Song Sei Han, Choi Seung Ho, Park Hae Ri, Jeon Soo Yeon, Kim Seung Hyun
Department of Anesthesiology and Pain Medicine, Severance Hospital, Yonsei University College of Medicine, Seoul, Korea.
Department of Anesthesiology and Pain Medicine, Anesthesia and Pain Research Institute, Severance Hospital, Yonsei University College of Medicine, Seoul, Korea.
Infect Drug Resist. 2023 Apr 25;16:2433-2439. doi: 10.2147/IDR.S405537. eCollection 2023.
Anesthesiologists are exposed to the risk of infection from various secretions or droplets from the respiratory tract of patients. We aimed to determine bacterial exposure to anesthesiologists' faces during endotracheal intubation and extubation.
Six resident anesthesiologists performed 66 intubation and 66 extubation procedures in patients undergoing elective otorhinolaryngology surgeries. Sampling was performed by swabbing the face shields twice in an overlapping slalom pattern, before and after each procedure. Samples for pre-intubation and pre-extubation were collected immediately after wearing the face shield at the time of anesthesia induction and at the end of the surgery, respectively. Post-intubation samples were collected after the injection of anesthetic drugs, positive pressure mask ventilation, endotracheal intubation, and confirmation of intubation success. Post-extubation samples were collected after endotracheal tube suction, oral suction, extubation, and confirmation of spontaneous breathing and stable vital signs. All swabs were cultured for 48 h, and bacterial growth was confirmed by colony forming unit (CFU) count.
There was no bacterial growth in either pre- or post-intubation bacterial cultures. In contrast, while there was no bacterial growth in pre-extubation samples, 15.2% of post-extubation samples were CFU+ (0/66 [0%] vs 10/66 [15.2%], =0.001). All the CFU+ samples belonged to 47 patients with post-extubation coughing, and the CFU count was correlated with the number of coughing episodes during the process of extubation (P < 0.01, correlation coefficient= 0.403).

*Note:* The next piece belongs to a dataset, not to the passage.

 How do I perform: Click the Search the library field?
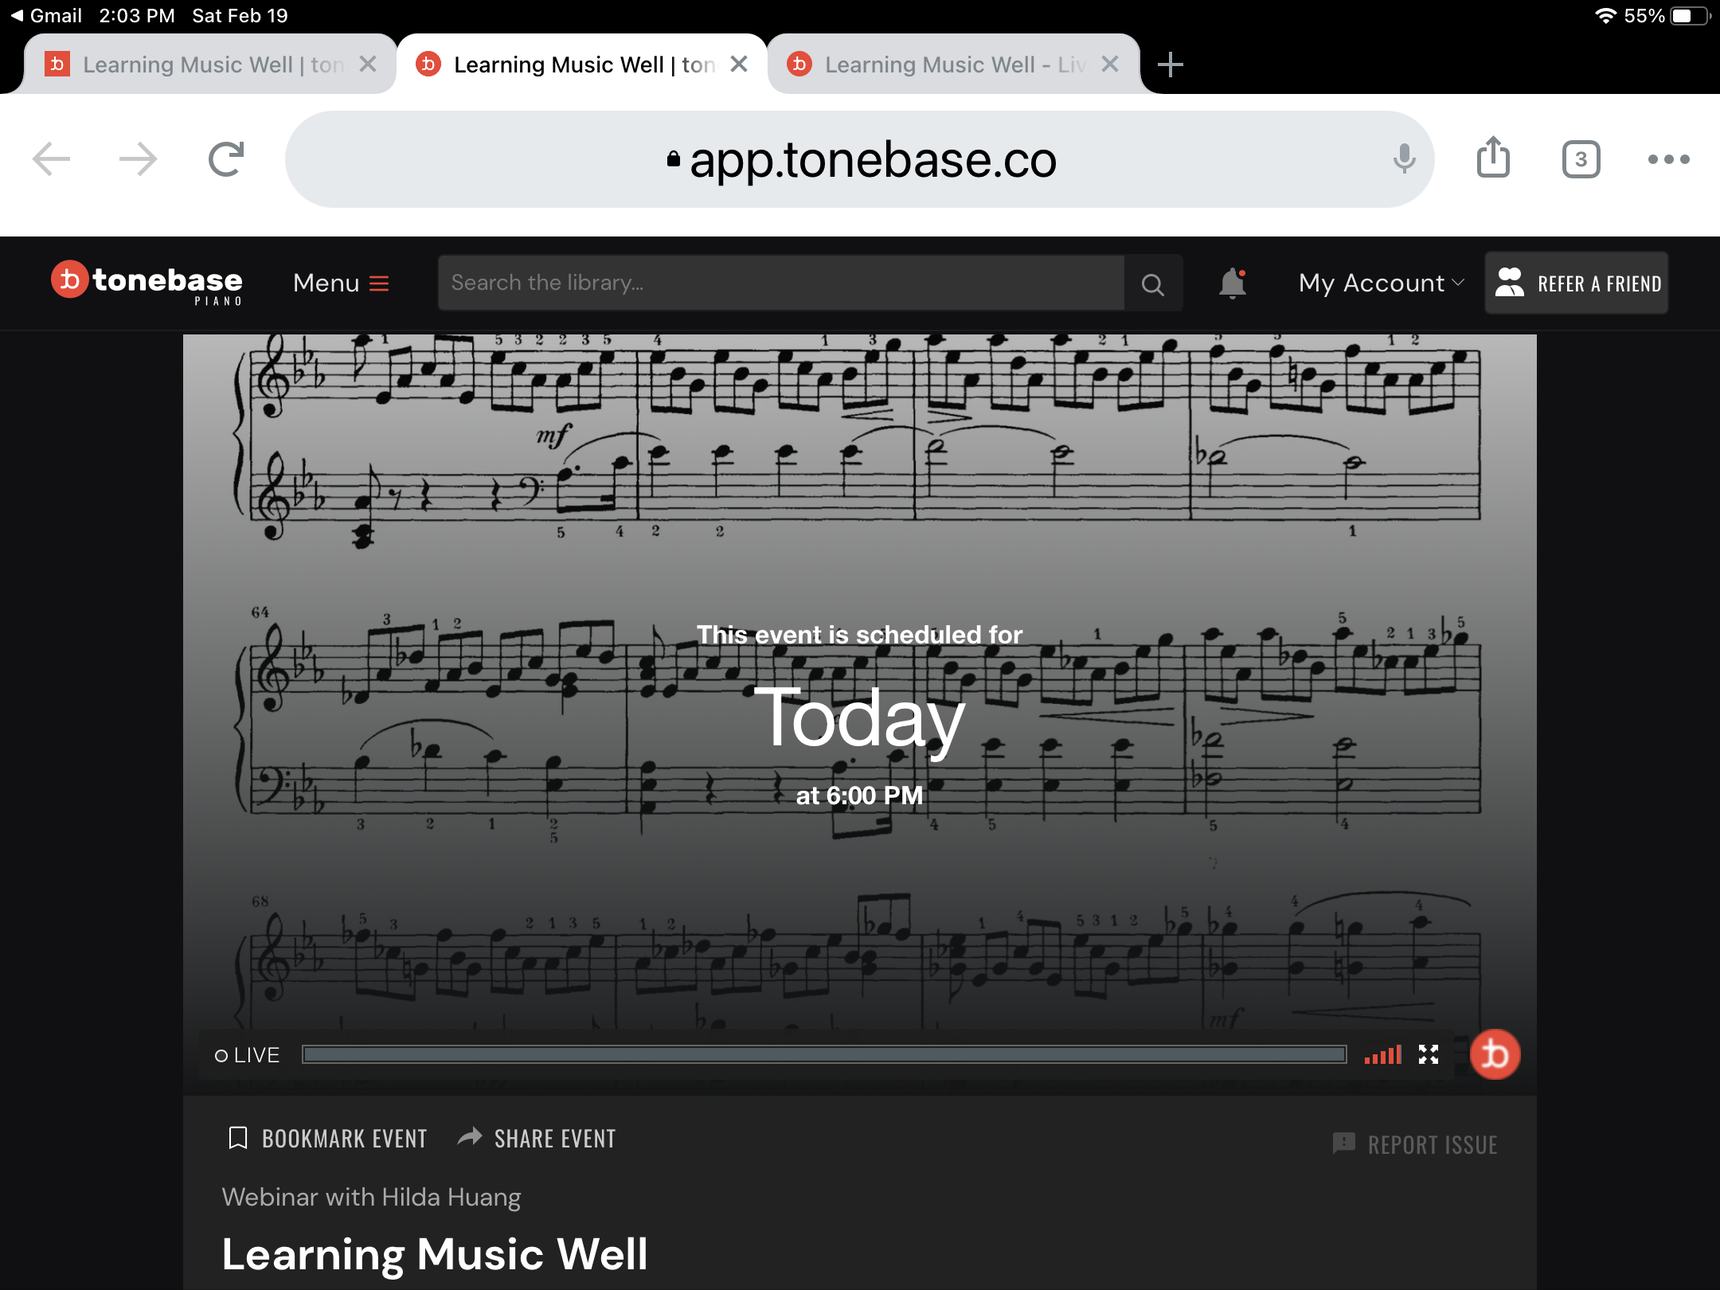781,283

The current study shows the actual chance of bacterial exposure to the anesthesiologist's face during the patient awakening process after general anesthesia. Given the correlation between the CFU count and the number of coughing episodes, we recommend anesthesiologists to use appropriate facial protection equipment during this procedure.
麻醉医生面临着因患者呼吸道各种分泌物或飞沫而感染的风险。我们旨在确定气管插管和拔管过程中麻醉医生面部的细菌暴露情况。
六名住院麻醉医生对接受择期耳鼻喉科手术的患者进行了66次插管和66次拔管操作。在每次操作前后,通过以重叠的曲折模式两次擦拭面罩进行采样。插管前和拔管前的样本分别在麻醉诱导时佩戴面罩后以及手术结束时立即采集。插管后样本在注射麻醉药物、正压面罩通气、气管插管并确认插管成功后采集。拔管后样本在气管内吸痰、口腔吸痰、拔管并确认自主呼吸和生命体征稳定后采集。所有拭子培养48小时,通过菌落形成单位(CFU)计数确认细菌生长。
插管前和插管后的细菌培养均未发现细菌生长。相比之下,拔管前样本未发现细菌生长,而15.2%的拔管后样本CFU呈阳性(0/66 [0%] 对10/66 [15.2%],P =0.001)。所有CFU呈阳性的样本均来自47例拔管后咳嗽的患者,CFU计数与拔管过程中的咳嗽次数相关(P < 0.01,相关系数 = 0.403)。
本研究显示了全身麻醉后患者苏醒过程中麻醉医生面部实际的细菌暴露机会。鉴于CFU计数与咳嗽次数之间的相关性,我们建议麻醉医生在此过程中使用适当的面部防护设备。